Donald Trump accidentally previewed his next line of attack against Hillary Clinton when Trump’s campaign adviser Michael Caputo emailed a researcher at the Republican National Committee asking for information on the Bill Clinton’s Whitewater scandal, reports Politico.
Politico said that they obtained the email “when Trump campaign spokeswoman Hope Hicks, who Caputo copied on his request to the RNC, accidentally responded instead to Marc Caputo, a Politico reporter who is not related to the Republican consultant.”
The email asked the RNC researcher to “work up information on HRC/Whitewater as soon as possible. This is for immediate use and for the afternoon talking points process.”
Whitewater refers to a scandal involving the Clintons’ real estate investment during the late 1970s through a company they formed called the Whitewater Development Corporation.
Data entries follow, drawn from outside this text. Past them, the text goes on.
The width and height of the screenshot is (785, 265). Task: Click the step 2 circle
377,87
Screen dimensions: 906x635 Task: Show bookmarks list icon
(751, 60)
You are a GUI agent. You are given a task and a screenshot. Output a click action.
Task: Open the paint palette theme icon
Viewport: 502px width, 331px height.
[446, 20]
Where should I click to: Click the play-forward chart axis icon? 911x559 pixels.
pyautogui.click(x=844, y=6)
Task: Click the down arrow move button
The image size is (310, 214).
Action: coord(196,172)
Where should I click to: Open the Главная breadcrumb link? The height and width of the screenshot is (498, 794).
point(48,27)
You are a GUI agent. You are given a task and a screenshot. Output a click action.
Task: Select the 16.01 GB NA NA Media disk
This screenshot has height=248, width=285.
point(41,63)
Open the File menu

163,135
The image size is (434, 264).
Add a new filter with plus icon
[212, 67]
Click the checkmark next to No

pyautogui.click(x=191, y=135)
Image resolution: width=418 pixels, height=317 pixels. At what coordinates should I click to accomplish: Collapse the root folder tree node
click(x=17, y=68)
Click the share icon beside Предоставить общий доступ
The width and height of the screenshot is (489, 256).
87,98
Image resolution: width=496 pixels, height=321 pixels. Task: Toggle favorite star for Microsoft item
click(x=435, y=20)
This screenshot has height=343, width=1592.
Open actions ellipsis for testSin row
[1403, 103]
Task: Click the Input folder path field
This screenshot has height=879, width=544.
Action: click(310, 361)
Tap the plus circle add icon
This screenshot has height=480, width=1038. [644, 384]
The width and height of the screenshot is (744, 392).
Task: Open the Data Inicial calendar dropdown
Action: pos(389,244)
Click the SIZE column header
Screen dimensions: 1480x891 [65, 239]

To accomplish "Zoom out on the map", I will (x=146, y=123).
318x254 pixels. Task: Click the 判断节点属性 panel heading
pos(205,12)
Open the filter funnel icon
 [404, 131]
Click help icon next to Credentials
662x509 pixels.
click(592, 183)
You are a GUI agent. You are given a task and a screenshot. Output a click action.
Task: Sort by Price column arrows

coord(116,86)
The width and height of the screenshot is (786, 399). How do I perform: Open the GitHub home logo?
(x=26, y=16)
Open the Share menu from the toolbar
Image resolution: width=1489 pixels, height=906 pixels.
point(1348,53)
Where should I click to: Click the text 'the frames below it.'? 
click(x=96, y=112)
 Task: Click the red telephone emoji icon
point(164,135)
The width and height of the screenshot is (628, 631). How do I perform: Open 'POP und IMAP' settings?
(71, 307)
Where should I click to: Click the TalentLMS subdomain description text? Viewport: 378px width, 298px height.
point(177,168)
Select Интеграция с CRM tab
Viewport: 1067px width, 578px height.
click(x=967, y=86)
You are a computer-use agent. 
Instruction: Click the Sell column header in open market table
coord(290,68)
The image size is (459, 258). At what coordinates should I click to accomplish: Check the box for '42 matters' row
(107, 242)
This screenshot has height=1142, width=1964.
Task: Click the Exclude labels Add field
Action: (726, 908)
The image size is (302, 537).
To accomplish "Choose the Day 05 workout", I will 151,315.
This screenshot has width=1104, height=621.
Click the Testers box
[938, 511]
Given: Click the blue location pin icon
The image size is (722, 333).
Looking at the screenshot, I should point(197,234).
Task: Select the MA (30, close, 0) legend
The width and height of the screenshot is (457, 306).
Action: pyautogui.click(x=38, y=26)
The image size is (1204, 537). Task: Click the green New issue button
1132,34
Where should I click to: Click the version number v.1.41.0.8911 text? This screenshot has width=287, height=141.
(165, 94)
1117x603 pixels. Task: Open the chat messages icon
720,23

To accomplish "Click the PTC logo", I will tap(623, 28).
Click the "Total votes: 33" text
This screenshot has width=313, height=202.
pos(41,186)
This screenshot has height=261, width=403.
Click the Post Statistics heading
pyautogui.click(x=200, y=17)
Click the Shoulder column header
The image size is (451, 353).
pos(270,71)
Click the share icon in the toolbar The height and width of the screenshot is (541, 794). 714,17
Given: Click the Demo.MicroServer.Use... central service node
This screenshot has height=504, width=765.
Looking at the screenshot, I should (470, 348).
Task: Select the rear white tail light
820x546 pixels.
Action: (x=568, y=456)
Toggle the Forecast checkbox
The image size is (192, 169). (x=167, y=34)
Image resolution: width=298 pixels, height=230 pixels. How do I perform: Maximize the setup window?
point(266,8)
The scandal arose after Bill Clinton was elected President in 1992 and included allegations that Clinton, as governor of Arkansas, used his influence to arrange a $300,000 loan to the Clintons’ partner in the deal.
Several of the Clintons’ associates were convicted, but neither Bill nor Hillary were ever brought up on charges.
This is the latest Clinton scandal that Trump’s campaign has alluded to, promising that this battle for the White House will be a slew of negative campaigning straight out of a 1999 playbook.
Trump has recently brought up Bill Clinton’s rape allegations dating back to 1978, the suicide of former White House aide Vincent Foster from 1993, and invoking the names Paula Jones and Monica Lewinsky.
That, on top of more recent scandals following Hillary around—Benghazi, her emails, the FBI probe into her server—gives the presumptive Republican nominee enough fodder to last all the way to the general election in November.
“It’s the one thing with her, whether it’s Whitewater or whether it’s Vince or whether it’s Benghazi. It’s always a mess with Hillary,” Trump said in an interview.
In addition, a new report by the State Department released May 25th showed that Clinton and her team ignored clear guidance from the State Department that her email setup broke federal standards and could leave sensitive material vulnerable to hackers.